- DATASET ENTRIES
►

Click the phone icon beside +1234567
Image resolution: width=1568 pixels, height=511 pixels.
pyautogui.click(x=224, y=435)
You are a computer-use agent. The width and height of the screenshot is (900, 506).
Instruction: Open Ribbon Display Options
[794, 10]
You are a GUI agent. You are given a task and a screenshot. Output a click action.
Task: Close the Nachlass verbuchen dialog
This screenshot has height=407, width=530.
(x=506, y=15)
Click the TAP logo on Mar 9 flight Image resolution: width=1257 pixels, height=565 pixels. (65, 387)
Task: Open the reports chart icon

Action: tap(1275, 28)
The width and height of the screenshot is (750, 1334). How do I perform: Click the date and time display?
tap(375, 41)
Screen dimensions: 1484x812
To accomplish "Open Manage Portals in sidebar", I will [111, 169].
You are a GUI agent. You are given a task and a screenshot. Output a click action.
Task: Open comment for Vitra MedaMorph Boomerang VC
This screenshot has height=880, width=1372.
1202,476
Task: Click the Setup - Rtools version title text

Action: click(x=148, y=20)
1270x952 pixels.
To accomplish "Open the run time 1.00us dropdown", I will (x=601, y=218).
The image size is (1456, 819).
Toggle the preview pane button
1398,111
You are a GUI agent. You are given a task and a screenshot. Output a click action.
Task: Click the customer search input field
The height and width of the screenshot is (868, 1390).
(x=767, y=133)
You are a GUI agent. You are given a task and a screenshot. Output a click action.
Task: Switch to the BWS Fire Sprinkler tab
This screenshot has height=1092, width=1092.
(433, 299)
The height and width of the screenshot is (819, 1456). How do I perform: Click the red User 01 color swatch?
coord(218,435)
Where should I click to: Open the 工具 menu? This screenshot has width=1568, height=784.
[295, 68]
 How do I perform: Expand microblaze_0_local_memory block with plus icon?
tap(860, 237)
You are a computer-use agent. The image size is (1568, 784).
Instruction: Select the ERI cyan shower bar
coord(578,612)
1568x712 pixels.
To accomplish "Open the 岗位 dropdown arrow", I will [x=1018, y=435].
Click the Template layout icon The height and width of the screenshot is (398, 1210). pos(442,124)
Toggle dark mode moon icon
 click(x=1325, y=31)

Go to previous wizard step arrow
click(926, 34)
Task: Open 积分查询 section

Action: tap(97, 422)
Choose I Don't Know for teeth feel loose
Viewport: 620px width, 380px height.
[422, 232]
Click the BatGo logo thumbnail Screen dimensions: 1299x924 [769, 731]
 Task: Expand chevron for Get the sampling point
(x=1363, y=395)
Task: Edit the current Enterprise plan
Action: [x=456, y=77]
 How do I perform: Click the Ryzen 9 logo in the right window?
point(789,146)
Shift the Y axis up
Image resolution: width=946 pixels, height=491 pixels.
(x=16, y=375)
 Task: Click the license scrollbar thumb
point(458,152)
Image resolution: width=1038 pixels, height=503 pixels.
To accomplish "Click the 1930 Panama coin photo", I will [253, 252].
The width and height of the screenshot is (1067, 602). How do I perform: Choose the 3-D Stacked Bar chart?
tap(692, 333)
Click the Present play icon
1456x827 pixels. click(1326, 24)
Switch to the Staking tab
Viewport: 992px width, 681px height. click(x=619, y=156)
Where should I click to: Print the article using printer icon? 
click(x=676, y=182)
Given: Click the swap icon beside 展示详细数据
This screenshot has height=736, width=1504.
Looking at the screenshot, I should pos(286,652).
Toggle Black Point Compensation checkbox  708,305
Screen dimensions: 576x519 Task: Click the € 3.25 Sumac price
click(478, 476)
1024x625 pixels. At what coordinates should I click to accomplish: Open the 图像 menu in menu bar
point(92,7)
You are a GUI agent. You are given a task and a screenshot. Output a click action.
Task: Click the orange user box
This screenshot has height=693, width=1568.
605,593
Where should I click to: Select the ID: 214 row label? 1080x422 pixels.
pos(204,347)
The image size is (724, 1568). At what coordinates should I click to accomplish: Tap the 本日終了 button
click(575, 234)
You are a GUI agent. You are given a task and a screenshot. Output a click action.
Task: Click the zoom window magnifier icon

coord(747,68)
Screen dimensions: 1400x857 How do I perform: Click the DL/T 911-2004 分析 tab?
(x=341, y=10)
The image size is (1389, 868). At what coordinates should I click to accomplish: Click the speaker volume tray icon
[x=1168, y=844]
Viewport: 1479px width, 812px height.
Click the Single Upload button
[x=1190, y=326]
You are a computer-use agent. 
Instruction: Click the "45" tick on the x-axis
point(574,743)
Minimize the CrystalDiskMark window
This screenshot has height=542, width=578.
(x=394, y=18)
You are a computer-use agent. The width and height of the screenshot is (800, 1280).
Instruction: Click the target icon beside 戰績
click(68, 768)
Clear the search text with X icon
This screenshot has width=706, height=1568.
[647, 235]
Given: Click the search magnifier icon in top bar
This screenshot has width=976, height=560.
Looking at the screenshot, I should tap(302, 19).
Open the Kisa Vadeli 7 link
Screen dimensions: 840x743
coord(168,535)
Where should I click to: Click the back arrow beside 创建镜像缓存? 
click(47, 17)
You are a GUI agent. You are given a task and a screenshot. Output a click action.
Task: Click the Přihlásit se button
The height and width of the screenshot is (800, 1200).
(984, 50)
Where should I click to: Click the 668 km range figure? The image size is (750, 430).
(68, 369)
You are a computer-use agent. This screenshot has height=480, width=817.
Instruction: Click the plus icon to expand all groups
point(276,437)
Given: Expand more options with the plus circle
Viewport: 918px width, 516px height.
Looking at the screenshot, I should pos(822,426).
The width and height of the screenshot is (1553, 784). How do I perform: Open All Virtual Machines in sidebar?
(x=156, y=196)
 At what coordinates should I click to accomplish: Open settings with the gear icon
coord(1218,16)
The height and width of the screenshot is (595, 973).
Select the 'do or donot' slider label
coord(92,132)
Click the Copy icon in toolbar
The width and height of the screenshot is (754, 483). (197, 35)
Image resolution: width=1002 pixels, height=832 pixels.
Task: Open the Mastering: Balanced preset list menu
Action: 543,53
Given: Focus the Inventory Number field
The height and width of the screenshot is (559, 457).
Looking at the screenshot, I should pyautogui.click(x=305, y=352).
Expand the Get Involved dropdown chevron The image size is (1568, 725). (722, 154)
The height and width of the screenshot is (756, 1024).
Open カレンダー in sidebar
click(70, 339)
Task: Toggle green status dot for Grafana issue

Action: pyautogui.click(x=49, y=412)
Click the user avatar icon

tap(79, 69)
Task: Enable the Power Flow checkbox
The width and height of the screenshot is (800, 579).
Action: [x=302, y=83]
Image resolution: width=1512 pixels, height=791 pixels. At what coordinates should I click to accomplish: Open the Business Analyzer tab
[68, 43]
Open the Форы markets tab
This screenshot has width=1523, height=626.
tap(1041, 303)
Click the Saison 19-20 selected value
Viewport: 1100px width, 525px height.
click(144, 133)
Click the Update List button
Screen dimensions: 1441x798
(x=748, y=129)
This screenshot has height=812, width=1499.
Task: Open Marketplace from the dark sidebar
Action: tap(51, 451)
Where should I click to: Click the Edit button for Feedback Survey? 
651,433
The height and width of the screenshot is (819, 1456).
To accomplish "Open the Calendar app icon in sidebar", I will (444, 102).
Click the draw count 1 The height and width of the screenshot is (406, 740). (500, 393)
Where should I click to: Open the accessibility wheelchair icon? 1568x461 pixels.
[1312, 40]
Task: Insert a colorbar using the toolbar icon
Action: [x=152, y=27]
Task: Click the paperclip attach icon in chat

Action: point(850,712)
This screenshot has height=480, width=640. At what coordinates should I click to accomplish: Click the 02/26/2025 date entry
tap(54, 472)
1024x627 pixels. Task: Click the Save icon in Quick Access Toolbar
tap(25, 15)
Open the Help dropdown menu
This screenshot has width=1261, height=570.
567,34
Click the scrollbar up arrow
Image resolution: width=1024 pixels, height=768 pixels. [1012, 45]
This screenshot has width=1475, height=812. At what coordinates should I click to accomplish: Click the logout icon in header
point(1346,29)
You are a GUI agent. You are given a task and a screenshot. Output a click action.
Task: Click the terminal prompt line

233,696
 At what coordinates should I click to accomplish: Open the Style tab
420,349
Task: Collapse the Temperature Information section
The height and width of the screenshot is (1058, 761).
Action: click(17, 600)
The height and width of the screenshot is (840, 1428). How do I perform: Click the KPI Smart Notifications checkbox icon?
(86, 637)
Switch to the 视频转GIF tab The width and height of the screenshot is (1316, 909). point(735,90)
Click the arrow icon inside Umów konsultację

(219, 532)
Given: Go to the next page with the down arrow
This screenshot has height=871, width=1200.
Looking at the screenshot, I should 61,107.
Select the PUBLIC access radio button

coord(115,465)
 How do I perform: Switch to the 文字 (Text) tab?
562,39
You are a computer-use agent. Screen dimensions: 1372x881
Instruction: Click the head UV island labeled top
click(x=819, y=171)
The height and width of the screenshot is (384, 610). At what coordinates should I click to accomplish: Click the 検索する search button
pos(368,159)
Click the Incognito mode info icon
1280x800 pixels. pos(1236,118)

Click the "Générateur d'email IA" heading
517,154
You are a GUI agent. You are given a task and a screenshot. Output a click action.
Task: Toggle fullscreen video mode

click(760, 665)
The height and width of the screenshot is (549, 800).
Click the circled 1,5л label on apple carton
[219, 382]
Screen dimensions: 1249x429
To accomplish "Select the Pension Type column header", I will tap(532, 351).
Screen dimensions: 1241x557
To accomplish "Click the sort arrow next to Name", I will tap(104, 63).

◄

Retype the records from their first line through the line holding "Action: tap(1275, 28)", both included, keeping every character unchanged.

Click the phone icon beside +1234567
Image resolution: width=1568 pixels, height=511 pixels.
pyautogui.click(x=224, y=435)
You are a computer-use agent. The width and height of the screenshot is (900, 506).
Instruction: Open Ribbon Display Options
[794, 10]
You are a GUI agent. You are given a task and a screenshot. Output a click action.
Task: Close the Nachlass verbuchen dialog
This screenshot has height=407, width=530.
(x=506, y=15)
Click the TAP logo on Mar 9 flight Image resolution: width=1257 pixels, height=565 pixels. (65, 387)
Task: Open the reports chart icon

Action: tap(1275, 28)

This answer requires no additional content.